But often, the impetus for re-examining this particular question is driven by members who are demanding change and who confront their leaders to get it. The ‘question’ then is ‘studied’ under duress and not simply as an exercise of due diligence on behalf of the congregation. In some cases, the ‘elders are studying‘ is code for saying…that change is on the way and your leaders need time to “sell it“. These are not the conditions that make for sound Biblical exegesis.
We trust that instances of renewed attention to this question are more genuine than that and entered into with open minds and sincere hearts.
When read in their entirety, the scriptures reflect God’s design for leadership in the home, in the family, and by extension, in God’s family, the church. This God-given design is very hard to miss as is the continuity of God’s arrangement – from beginning to end.
Dave Miller’s article is a high-level overview of this question which is frequently asked and for that reason – always timely.
Dave Miller’s Article
Amid the polarization that plagues American civilization in general, and Christendom in particular, one chasm continues to widen between those who, on the one hand, wish to conform to Bible protocol, and those who, on the other, wish to modernize, update, adjust, and adapt Scripture to a changing society. The cry of those who are pressing the feminist agenda is that the church in the past has restricted women in roles of leadership and worship simply because of culture and flawed hermeneutical principles. They say that the church as we know it is the product of a male-dominated society and that consequently it has misconstrued the contextual meaning of the relevant biblical passages.

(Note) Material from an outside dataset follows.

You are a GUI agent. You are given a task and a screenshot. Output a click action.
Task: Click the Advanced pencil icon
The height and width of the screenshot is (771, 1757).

As attitudes soften and biblical conviction weakens, Scripture is being reinterpreted to allow for expanded roles for women in worship. If one who studies the biblical text concludes that women are not to be restricted in worship, he is hailed as one who engages in “fresh, scholarly exegesis.” But the one who studies the text and concludes that God intended for women to be subordinate to male leadership in worship is viewed as being guilty of prejudice and of being unduly influenced by “church tradition” or “cultural baggage.” How is it that the former’s religious practice and interpretation of Scripture is somehow curiously exempt from imbibing the spirit of an age in which feminist ideology has permeated virtually every segment of our society?
RELEVANT BIBLE PASSAGES
A detailed study of all of the relevant biblical texts in a single article like this is impossible. However, God’s Word is understandable on any significant subject in the Bible. In fact, it is the recently emerging “scholars”—with their intellectual complexities and imported seminary bias—that have contributed to the confusion over this subject (see Osburn, 1993). For example, Carroll Osburn summarized his discussion of 1 Timothy 2 in the words—“Put simply, any female who has sufficient and accurate information may teach that information in a gentle spirit to whomever in whatever situation they may be” (1994, p. 115).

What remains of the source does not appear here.